Here at Gravy Central, it takes a lot for me to be able to write these little posts. I know it seems like I'm just always on a Festivus of Gorging 24/7 over here, but the secret to my success is the fact that the hubby carves out a little bit of time in the evenings several times a week for me to be able to sit upstairs in my office, sifting through and editing photos and writing my heart out. When I come downstairs, sometimes at 11pm or later -- well, let's just say he's magic. My kitchen is spotless, my laundry folded, and my multi-vitamin laid out lovingly on my nightstand. In other words, behind this blog is a man who cares about my hobby enough to make sure I don't drown in the humdrum of daily life to keep me from it.
Now if that ain't love...
The perk, of course, is that when there's a new gastronomic show in town, we're both equally excited to sniff it out and see what the deal is. The newest gem is called Edmund's Oast, a microbrewery/cured meat house just outside of downtown Charleston. The hubby has for years taken an interest in serving as the beverage director to my home cooking, learning a little bit about everything from brewing an excellent cappuccino to mixing a delicious cocktail. Sour beers are his latest thing, and the Faust -- a dark, sour, chocolately blend of amazingness brewed by Edmund's Oast -- has quickly become one of our favorites.

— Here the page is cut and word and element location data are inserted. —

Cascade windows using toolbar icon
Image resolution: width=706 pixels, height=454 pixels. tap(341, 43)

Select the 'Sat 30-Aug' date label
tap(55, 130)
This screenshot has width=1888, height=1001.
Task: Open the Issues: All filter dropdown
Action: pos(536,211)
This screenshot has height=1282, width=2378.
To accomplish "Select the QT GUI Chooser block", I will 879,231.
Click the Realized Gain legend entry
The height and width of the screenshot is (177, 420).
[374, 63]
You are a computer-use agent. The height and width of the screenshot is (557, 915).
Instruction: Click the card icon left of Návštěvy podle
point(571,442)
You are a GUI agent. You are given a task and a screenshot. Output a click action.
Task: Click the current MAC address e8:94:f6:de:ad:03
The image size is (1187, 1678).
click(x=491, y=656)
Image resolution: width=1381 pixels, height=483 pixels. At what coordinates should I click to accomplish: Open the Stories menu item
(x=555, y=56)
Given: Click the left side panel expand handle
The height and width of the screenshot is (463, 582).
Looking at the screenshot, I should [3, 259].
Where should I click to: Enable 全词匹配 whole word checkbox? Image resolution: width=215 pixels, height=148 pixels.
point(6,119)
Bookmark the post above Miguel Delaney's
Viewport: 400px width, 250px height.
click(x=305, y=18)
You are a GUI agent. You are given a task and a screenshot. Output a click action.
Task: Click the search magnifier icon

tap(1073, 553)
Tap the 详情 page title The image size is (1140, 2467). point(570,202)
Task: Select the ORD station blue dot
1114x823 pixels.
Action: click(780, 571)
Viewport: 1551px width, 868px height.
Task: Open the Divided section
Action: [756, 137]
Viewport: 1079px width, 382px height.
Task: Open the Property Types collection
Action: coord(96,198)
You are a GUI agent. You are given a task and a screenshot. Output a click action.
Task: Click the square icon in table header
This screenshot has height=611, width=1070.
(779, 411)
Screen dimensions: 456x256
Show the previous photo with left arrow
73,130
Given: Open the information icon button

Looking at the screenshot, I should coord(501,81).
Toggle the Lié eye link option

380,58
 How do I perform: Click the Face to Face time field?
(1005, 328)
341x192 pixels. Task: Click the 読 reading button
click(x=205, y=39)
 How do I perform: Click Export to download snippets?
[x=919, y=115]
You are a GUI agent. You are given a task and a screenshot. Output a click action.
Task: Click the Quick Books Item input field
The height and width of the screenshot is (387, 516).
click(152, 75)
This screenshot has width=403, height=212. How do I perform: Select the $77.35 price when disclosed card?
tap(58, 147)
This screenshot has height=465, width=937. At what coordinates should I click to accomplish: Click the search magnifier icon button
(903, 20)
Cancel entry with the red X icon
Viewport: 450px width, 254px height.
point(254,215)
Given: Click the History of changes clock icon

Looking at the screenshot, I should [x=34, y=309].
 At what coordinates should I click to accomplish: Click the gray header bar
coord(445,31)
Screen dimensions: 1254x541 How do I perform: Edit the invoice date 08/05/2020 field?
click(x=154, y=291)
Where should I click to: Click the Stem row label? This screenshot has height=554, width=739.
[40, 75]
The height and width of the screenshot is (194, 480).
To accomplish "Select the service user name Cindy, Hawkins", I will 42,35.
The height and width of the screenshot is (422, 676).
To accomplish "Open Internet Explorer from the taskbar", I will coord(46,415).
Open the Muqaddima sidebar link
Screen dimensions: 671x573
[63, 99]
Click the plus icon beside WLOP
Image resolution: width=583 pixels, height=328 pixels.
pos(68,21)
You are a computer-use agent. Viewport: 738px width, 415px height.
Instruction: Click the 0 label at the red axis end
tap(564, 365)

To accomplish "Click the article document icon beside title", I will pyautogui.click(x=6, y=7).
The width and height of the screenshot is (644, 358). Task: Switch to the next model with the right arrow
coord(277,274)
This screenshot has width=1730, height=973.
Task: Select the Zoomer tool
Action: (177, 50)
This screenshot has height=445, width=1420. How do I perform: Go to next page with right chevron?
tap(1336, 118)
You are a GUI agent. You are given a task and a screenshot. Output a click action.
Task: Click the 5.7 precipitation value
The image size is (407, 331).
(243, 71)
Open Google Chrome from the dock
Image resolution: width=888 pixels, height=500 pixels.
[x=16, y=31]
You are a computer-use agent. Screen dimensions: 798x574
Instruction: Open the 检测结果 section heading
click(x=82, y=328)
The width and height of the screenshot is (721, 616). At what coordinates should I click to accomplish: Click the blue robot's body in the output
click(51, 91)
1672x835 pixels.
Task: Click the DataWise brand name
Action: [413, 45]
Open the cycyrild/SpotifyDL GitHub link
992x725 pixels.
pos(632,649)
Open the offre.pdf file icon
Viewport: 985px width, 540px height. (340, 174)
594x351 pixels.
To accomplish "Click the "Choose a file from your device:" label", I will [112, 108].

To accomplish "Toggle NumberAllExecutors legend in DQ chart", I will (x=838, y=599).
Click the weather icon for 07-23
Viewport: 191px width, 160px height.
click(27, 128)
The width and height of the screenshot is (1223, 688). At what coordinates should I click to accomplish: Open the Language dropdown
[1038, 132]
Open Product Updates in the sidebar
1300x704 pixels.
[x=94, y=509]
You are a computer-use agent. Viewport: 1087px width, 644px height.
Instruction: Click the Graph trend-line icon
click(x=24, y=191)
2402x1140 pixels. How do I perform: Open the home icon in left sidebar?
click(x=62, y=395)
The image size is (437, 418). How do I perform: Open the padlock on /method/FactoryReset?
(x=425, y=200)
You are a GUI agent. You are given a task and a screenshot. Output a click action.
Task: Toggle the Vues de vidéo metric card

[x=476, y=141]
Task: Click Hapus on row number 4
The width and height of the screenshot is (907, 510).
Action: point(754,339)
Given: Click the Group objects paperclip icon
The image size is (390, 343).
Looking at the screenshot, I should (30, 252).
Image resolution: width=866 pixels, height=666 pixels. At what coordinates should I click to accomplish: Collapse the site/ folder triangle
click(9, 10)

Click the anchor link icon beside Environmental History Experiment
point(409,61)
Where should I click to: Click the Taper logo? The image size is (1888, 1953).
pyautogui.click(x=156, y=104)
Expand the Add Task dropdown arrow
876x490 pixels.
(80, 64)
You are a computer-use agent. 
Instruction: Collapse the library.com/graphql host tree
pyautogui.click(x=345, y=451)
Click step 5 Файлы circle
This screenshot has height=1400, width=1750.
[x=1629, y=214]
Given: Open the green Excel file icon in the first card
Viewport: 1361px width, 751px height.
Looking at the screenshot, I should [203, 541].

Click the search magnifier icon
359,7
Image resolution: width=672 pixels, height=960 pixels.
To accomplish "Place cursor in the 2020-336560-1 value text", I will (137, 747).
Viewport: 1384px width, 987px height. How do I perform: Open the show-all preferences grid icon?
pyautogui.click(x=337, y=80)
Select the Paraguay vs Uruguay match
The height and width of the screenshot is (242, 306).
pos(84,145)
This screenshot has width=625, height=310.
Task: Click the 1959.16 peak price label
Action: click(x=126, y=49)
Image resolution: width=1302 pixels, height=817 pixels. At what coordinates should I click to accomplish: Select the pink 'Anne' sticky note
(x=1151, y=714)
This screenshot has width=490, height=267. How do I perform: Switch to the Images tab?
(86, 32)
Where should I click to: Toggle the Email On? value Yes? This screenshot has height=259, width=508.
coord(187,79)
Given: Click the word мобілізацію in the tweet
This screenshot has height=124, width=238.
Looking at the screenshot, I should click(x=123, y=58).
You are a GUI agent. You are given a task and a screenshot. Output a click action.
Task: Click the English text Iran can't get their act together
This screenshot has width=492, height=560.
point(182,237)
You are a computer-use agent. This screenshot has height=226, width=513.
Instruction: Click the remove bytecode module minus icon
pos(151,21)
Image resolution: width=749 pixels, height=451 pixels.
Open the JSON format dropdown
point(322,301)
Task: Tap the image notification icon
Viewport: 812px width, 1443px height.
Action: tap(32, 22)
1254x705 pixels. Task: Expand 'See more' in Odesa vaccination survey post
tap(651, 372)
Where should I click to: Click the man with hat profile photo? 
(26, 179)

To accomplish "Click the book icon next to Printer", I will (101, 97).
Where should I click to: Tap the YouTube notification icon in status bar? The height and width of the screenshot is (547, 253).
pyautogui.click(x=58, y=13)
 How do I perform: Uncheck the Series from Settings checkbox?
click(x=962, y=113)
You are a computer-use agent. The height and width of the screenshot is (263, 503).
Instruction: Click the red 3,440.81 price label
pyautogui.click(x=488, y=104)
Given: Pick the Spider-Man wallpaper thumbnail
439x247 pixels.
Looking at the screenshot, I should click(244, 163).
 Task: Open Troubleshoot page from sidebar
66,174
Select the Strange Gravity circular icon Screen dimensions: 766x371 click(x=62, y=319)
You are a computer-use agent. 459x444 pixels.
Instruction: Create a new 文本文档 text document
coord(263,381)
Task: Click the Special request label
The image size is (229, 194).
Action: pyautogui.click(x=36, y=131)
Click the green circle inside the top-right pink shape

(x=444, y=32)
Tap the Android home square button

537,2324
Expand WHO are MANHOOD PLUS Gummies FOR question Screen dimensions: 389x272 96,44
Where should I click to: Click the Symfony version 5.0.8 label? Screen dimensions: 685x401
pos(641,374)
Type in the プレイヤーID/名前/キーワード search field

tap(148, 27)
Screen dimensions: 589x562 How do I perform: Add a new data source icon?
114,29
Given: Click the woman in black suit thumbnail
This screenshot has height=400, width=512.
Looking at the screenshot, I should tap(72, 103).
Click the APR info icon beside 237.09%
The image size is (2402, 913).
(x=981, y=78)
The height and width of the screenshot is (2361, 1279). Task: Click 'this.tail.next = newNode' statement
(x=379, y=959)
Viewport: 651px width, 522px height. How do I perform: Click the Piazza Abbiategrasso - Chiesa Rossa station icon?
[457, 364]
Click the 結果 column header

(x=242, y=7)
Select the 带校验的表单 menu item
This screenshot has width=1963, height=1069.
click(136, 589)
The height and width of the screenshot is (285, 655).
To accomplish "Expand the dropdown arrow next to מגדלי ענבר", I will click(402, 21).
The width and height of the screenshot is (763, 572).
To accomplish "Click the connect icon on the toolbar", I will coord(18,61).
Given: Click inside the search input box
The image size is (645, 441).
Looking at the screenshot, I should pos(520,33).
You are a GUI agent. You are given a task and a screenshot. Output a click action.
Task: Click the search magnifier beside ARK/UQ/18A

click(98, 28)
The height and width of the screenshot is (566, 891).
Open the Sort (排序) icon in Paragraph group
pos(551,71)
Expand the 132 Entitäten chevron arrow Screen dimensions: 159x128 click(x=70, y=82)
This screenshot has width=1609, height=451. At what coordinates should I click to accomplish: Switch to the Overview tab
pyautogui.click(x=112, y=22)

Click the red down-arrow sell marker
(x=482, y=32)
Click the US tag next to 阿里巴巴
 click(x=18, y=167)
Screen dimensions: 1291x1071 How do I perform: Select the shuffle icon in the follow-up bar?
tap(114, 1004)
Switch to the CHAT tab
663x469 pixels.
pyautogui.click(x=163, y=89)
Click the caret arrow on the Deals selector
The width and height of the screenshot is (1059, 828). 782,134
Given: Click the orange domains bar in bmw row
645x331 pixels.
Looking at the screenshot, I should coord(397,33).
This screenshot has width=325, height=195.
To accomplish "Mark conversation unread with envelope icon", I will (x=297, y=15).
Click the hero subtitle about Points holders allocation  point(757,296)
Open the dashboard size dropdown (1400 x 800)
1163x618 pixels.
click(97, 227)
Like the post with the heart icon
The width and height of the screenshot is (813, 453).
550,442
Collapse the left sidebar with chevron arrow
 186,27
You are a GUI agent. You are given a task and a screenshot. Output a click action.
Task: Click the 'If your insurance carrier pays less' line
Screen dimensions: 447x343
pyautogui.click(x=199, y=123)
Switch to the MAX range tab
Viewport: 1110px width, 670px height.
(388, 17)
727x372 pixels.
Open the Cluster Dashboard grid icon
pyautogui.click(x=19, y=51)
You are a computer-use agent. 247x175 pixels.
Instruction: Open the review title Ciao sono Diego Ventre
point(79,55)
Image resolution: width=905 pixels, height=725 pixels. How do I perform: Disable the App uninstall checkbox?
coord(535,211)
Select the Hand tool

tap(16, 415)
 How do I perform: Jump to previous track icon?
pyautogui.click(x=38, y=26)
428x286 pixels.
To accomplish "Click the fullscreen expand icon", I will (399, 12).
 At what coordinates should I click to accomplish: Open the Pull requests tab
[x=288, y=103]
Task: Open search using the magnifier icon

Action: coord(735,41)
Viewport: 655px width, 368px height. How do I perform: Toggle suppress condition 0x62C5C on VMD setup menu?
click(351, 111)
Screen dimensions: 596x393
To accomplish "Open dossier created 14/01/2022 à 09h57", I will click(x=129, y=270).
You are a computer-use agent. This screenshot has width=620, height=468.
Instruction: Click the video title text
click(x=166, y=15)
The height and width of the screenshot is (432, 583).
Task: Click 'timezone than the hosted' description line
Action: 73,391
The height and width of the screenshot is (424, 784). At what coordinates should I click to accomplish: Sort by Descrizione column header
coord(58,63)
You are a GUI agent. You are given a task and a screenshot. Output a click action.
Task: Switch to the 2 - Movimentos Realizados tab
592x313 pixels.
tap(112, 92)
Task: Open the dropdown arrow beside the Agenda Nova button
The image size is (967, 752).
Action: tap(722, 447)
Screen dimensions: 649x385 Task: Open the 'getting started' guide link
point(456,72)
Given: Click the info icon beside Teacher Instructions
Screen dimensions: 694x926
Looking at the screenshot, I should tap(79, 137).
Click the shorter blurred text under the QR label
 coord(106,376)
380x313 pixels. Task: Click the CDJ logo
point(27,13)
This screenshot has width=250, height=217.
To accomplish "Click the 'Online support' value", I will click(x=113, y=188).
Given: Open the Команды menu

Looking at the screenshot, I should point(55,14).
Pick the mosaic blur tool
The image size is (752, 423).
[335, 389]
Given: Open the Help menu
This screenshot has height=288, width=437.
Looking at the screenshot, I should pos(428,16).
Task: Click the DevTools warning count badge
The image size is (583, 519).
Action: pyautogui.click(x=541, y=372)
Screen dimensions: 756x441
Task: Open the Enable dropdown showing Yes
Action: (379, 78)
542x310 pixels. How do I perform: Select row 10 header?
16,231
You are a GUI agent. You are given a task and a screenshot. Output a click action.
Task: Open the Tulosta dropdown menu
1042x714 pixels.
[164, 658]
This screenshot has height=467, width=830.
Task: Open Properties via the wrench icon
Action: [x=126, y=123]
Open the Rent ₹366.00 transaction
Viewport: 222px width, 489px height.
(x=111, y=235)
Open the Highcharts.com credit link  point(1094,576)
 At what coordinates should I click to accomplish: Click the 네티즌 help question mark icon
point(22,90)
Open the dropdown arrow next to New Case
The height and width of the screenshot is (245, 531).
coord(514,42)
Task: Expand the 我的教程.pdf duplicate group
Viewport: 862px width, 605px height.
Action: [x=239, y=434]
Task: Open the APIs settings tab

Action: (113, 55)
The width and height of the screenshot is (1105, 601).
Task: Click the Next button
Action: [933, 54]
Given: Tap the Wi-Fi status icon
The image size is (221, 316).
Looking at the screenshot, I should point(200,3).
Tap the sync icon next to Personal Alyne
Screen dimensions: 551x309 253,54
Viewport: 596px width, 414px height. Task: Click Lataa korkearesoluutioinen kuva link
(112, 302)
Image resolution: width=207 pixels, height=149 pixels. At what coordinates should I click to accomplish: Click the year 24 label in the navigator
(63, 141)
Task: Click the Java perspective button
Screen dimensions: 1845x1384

Top: a freshly poured Faust, a sour beer brewed in house at Edmund's Oast; bottom: the scene at Edmund's Oast is cozy and intimate
Edmund's Oast was the nightcap of another successful run of restaurants during one of our Pub Crawls, and so we just snacked on a small cured charcuterie plate -- all cured in-house, mind you. While the portions are admittedly small, even for two who'd been living it up at two (okay, maybe three) other dining establishments that night, it was a perfect taste of what's on tap in the meat department.
We finished with a panna cotta dessert with passionfruit puree, a lovely light dessert with lots of acid punch from the puree. The panna cotta was delightfully light and creamy -- a nice balance to the sodium we'd inhaled on our meat board (wow, that's a term I'd like to be able to use every day without getting in trouble).
In the end, thought, it'll be the Faust -- along with the 48+ other beers the place has on tap -- that'll keep us coming back. After all, even beverage directors deserve a break every now and again.